The fact that approximately half of the patients with JIA-U developed complications illustrates the relevance of this disease. In this regard, we ought to highlight that despite the JIA-U activity, only 4 out of the 23 patients experienced moderate to severe loss of VA. Although the morbidity associated with JIA-U has improved in recent years with the use of new therapies, there is a significant rate of recurrence after treatment discontinuation.5
Given the risk of developing uveitis and the frequency of associated complications, an ophthalmologic evaluation must be performed at diagnosis of JIA,4,6 with subsequent follow-up evaluations every 3–12 months based on the risk of uveitis.6
In short, uveitis is a frequent complication of JIA associated with considerable morbidity.
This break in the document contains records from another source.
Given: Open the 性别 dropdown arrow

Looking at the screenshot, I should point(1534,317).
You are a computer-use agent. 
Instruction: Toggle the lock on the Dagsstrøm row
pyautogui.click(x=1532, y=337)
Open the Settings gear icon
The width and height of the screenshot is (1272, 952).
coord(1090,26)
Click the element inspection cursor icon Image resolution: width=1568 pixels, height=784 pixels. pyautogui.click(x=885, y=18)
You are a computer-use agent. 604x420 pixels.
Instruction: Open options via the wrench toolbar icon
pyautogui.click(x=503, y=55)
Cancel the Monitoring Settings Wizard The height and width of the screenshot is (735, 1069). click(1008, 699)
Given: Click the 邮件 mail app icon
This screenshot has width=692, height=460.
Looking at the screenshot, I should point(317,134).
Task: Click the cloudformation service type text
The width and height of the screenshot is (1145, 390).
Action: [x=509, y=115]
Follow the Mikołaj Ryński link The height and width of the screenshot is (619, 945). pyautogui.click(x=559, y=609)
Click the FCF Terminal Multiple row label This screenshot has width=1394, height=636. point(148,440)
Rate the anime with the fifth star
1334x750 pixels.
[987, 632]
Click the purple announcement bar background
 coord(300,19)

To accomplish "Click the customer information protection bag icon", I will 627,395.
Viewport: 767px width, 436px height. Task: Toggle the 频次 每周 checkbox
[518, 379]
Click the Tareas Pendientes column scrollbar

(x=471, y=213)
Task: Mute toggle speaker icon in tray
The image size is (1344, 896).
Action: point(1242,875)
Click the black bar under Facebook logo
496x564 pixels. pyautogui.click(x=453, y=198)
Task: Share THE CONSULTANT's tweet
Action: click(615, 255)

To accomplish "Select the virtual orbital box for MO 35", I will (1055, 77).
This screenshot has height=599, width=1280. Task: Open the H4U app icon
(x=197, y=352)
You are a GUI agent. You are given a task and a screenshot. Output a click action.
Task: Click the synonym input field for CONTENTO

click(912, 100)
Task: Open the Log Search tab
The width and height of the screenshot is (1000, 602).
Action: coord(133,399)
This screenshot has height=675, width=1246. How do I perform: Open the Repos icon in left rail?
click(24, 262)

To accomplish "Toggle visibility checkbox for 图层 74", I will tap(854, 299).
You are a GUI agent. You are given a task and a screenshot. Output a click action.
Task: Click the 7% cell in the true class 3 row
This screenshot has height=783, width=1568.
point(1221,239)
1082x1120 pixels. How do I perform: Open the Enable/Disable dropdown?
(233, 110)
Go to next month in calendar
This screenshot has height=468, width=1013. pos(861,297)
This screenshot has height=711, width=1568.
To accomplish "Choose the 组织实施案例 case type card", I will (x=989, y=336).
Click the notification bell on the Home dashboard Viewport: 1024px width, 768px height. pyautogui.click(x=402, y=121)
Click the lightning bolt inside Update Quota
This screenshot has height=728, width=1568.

Paediatricians must be aware of the need to refer any child diagnosed with JIA to units with experience in this disease where the patient can receive any needed topical, immunosuppressive or surgical treatment, a process that should be facilitated by hospitals, with close communication between ophthalmology and rheumatology providers.